WORK TO COMPLETE → The output is the lines below from the one with "The image size is (723, 1568)." through the one with "Given: Click England", both included, printed exactly and with no other line.

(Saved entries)
+ + + + +

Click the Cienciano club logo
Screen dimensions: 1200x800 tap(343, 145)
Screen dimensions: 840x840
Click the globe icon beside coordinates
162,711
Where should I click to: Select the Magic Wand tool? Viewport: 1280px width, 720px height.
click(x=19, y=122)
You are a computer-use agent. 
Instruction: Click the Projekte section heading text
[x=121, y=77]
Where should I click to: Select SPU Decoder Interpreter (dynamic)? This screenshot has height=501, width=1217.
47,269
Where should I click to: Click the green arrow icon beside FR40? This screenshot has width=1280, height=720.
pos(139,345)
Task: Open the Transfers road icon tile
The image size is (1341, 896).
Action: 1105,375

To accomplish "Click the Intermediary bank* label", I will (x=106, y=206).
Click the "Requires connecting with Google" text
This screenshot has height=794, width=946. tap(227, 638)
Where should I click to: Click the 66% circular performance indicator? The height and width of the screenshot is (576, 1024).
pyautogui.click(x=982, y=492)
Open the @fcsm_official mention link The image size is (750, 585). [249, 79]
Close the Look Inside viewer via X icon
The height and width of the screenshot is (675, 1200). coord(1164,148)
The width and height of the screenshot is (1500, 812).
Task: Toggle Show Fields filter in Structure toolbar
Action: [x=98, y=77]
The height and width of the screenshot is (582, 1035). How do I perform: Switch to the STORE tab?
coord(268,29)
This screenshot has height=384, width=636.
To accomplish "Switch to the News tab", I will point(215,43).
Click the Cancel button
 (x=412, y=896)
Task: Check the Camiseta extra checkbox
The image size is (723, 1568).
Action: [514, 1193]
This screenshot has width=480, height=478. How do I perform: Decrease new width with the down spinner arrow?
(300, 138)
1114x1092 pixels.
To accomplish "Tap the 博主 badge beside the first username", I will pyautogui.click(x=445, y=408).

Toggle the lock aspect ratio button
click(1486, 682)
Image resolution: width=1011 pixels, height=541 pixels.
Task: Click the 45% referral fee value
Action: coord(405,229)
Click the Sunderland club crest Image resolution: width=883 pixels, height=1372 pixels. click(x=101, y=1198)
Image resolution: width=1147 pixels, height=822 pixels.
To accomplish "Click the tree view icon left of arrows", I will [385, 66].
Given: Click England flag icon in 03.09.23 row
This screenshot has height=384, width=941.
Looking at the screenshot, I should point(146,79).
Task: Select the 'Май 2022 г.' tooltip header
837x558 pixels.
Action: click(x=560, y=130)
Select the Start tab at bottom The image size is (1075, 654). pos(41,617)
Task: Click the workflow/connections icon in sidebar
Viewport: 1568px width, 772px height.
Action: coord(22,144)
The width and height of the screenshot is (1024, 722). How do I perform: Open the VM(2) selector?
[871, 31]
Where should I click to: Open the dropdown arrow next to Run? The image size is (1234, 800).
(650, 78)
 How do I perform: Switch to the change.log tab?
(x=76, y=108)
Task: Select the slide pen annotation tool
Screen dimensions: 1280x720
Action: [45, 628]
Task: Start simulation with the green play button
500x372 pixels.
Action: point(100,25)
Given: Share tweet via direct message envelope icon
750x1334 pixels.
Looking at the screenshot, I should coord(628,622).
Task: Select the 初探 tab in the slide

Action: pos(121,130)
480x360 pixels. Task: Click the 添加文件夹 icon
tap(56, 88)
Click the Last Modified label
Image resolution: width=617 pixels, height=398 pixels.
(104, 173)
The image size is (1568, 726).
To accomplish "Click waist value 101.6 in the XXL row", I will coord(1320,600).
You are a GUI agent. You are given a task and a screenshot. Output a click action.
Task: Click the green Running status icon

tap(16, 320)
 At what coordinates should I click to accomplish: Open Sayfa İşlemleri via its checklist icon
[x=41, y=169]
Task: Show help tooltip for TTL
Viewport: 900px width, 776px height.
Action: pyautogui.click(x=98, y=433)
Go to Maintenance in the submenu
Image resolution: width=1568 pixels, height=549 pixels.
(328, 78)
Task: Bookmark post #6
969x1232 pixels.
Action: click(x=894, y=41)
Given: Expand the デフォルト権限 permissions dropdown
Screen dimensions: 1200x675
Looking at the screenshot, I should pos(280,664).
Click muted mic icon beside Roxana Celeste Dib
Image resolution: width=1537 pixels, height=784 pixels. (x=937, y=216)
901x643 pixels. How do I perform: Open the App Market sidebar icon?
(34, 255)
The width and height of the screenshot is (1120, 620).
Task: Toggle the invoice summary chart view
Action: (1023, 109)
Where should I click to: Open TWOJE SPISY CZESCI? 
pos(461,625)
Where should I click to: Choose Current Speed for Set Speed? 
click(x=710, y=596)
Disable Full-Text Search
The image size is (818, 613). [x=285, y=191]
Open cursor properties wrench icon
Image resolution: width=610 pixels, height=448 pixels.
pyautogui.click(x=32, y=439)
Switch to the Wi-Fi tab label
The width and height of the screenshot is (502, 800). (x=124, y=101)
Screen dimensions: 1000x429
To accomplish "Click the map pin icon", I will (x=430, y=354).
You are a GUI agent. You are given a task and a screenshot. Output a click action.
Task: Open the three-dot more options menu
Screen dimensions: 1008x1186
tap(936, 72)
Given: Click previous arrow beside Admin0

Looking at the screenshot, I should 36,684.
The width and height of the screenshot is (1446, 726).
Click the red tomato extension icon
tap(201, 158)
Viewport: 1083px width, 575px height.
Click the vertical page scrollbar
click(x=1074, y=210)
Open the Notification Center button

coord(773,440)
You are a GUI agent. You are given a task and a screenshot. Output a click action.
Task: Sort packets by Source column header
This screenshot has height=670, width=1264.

+ + + + +

WRITTEN SOLUTION →
The image size is (723, 1568).
Action: [514, 1193]
This screenshot has width=480, height=478. How do I perform: Decrease new width with the down spinner arrow?
(300, 138)
1114x1092 pixels.
To accomplish "Tap the 博主 badge beside the first username", I will pyautogui.click(x=445, y=408).

Toggle the lock aspect ratio button
click(1486, 682)
Image resolution: width=1011 pixels, height=541 pixels.
Task: Click the 45% referral fee value
Action: coord(405,229)
Click the Sunderland club crest Image resolution: width=883 pixels, height=1372 pixels. click(x=101, y=1198)
Image resolution: width=1147 pixels, height=822 pixels.
To accomplish "Click the tree view icon left of arrows", I will [385, 66].
Given: Click England flag icon in 03.09.23 row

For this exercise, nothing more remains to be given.